**Task instructions**
In full and without alteration, write out the records.

**Data to use**
= Beginning of Section =

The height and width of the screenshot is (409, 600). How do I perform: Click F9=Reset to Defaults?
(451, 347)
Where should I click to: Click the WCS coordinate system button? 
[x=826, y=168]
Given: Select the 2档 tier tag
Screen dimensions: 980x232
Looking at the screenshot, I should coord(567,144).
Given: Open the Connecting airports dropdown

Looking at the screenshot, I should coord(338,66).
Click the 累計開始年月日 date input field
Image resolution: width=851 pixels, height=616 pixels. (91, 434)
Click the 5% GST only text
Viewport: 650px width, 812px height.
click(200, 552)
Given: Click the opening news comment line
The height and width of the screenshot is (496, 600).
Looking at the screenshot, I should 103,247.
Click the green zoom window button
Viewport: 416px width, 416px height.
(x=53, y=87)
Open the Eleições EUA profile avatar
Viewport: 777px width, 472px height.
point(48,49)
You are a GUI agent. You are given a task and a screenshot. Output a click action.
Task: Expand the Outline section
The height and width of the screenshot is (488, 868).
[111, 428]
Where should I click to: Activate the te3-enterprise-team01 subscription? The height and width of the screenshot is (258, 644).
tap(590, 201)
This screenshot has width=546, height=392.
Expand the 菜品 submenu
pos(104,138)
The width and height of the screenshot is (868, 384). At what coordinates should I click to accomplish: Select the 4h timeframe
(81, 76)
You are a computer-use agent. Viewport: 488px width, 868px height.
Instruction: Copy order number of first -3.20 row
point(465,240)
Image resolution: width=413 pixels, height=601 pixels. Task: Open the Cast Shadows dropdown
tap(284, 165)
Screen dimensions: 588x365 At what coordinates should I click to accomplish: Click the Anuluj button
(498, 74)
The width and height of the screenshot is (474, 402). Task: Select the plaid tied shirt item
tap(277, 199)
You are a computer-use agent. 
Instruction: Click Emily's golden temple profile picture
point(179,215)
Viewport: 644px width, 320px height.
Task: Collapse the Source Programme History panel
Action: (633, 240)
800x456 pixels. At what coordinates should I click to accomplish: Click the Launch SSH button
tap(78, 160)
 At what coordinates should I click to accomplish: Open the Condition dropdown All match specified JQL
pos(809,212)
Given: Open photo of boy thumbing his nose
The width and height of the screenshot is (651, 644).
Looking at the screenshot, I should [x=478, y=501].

= End of Section =

**Response box**
The height and width of the screenshot is (409, 600). How do I perform: Click F9=Reset to Defaults?
(451, 347)
Where should I click to: Click the WCS coordinate system button? 
[x=826, y=168]
Given: Select the 2档 tier tag
Screen dimensions: 980x232
Looking at the screenshot, I should coord(567,144).
Given: Open the Connecting airports dropdown

Looking at the screenshot, I should coord(338,66).
Click the 累計開始年月日 date input field
Image resolution: width=851 pixels, height=616 pixels. (91, 434)
Click the 5% GST only text
Viewport: 650px width, 812px height.
click(200, 552)
Given: Click the opening news comment line
The height and width of the screenshot is (496, 600).
Looking at the screenshot, I should 103,247.
Click the green zoom window button
Viewport: 416px width, 416px height.
(x=53, y=87)
Open the Eleições EUA profile avatar
Viewport: 777px width, 472px height.
point(48,49)
You are a GUI agent. You are given a task and a screenshot. Output a click action.
Task: Expand the Outline section
The height and width of the screenshot is (488, 868).
[111, 428]
Where should I click to: Activate the te3-enterprise-team01 subscription? The height and width of the screenshot is (258, 644).
tap(590, 201)
This screenshot has width=546, height=392.
Expand the 菜品 submenu
pos(104,138)
The width and height of the screenshot is (868, 384). At what coordinates should I click to accomplish: Select the 4h timeframe
(81, 76)
You are a computer-use agent. Viewport: 488px width, 868px height.
Instruction: Copy order number of first -3.20 row
point(465,240)
Image resolution: width=413 pixels, height=601 pixels. Task: Open the Cast Shadows dropdown
tap(284, 165)
Screen dimensions: 588x365 At what coordinates should I click to accomplish: Click the Anuluj button
(498, 74)
The width and height of the screenshot is (474, 402). Task: Select the plaid tied shirt item
tap(277, 199)
You are a computer-use agent. 
Instruction: Click Emily's golden temple profile picture
point(179,215)
Viewport: 644px width, 320px height.
Task: Collapse the Source Programme History panel
Action: (633, 240)
800x456 pixels. At what coordinates should I click to accomplish: Click the Launch SSH button
tap(78, 160)
 At what coordinates should I click to accomplish: Open the Condition dropdown All match specified JQL
pos(809,212)
Given: Open photo of boy thumbing his nose
The width and height of the screenshot is (651, 644).
Looking at the screenshot, I should [x=478, y=501].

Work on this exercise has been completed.